An inclusion barrier can be defined as any characteristic that contributes a blockage to effective educational integration. Our students are all fundamentally unique, each with their own particular set of defining situational issues that ultimately frame and define how and what they have the capacity to learn.

In common with the rest of this book, as educationalists it is possible to define the most obvious as being age, gender, nationality, learning capability, physical disability, mental health, non-traditional learning origins or academic pathway to university. Regardless of all this, students’ realities are constructed of so many variables that this may give them connection to others or purely highlight how uniquely individual all of us are. This remains the fundamental beauty of education as a social science – we are all social creatures each with our own particularity. A one-size fits all curriculum might not exist but where unique individuals can contribute it is in the establishment of an ethos that is truly authentic, collaborative and inclusive – where value for difference is more valuable than the homogenisation of human experience into faceless metrics and correlations.

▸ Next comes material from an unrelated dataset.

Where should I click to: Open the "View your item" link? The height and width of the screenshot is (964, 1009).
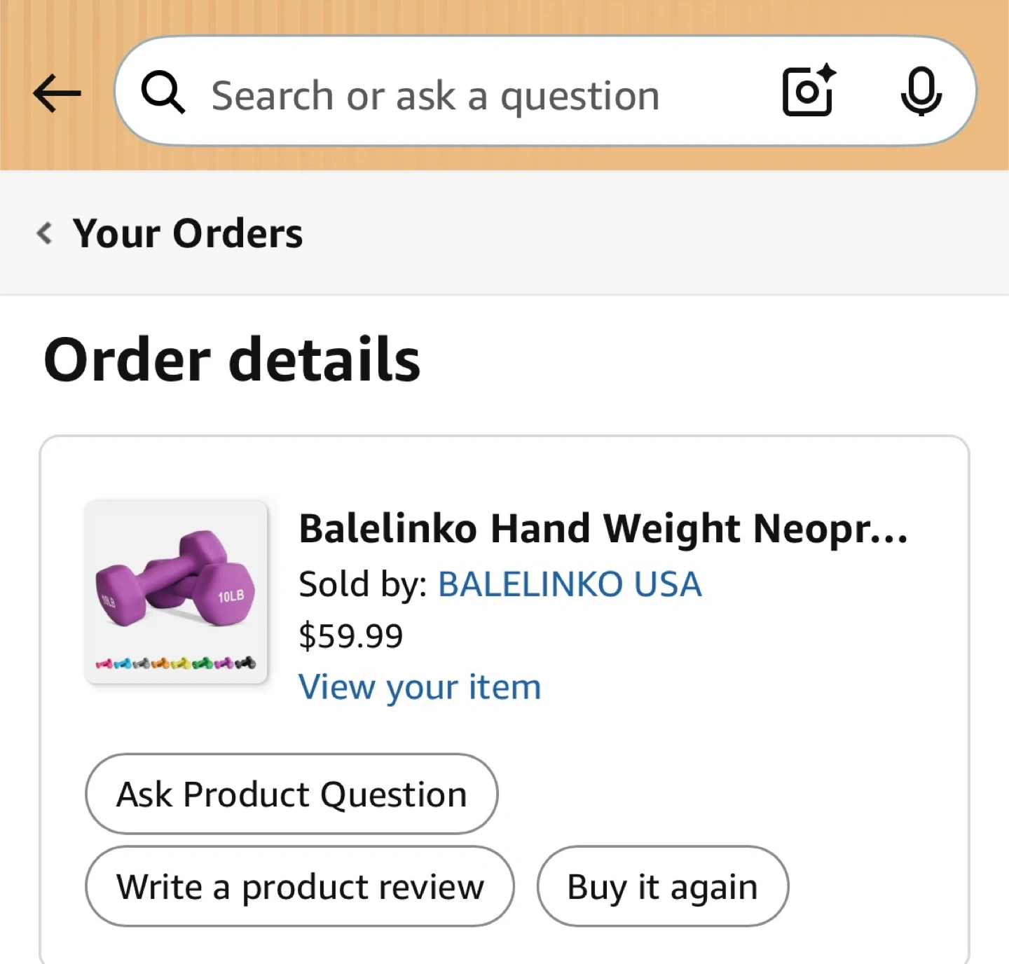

The nature of all academic curricula is shaped by formality and informality – what is bracketed under each can be startlingly different and can be engaged with by students as part of formal or informal learning that ultimately contributes to an holistic and societally driven education system.

Key Terms in this Chapter

Signature Pedagogy: Refers to the characteristic way different pedagogical processes frame and define specific academic disciplines, areas of study or professional identities.

Co-Creation: In the context of curriculum development can be defined as the process by which input from students and/or key stakeholders plays an integral role of justification, design, and eventual implementation.

Epistemic Cognition: Is defined as the study of thinking about processes of knowledge and knowing.

Social Integration: Refers to the mechanisms and processes by which people can positively interact and connect with others from different sociocultural, ethnic, and geographical backgrounds

Curriculum Development: The process of planned, purposeful, progressive and systematic processes in order to create a demonstrable improvement in the delivery of academic programme content.

Transformative Learning: Is the process of constructive and deep learning which moves beyond straightforward knowledge acquisition to critically impact on how learners make conscious meaning of their lives and decision-making processes.

Experiential Learning: Is the process of learning via experience, which can also incorporate processes of critical reflection and reflexivity.

Inclusion: Is the practice or policy of providing equal access to opportunities and resources for people who might otherwise be excluded or marginalised.

Agency: Is the capacity, condition, or state of acting or of exerting power from within an educational institution.

Diversity: Is the practice of including and involving people from a range of sociocultural, ethnic, and geographical backgrounds and different sexual orientations and genders.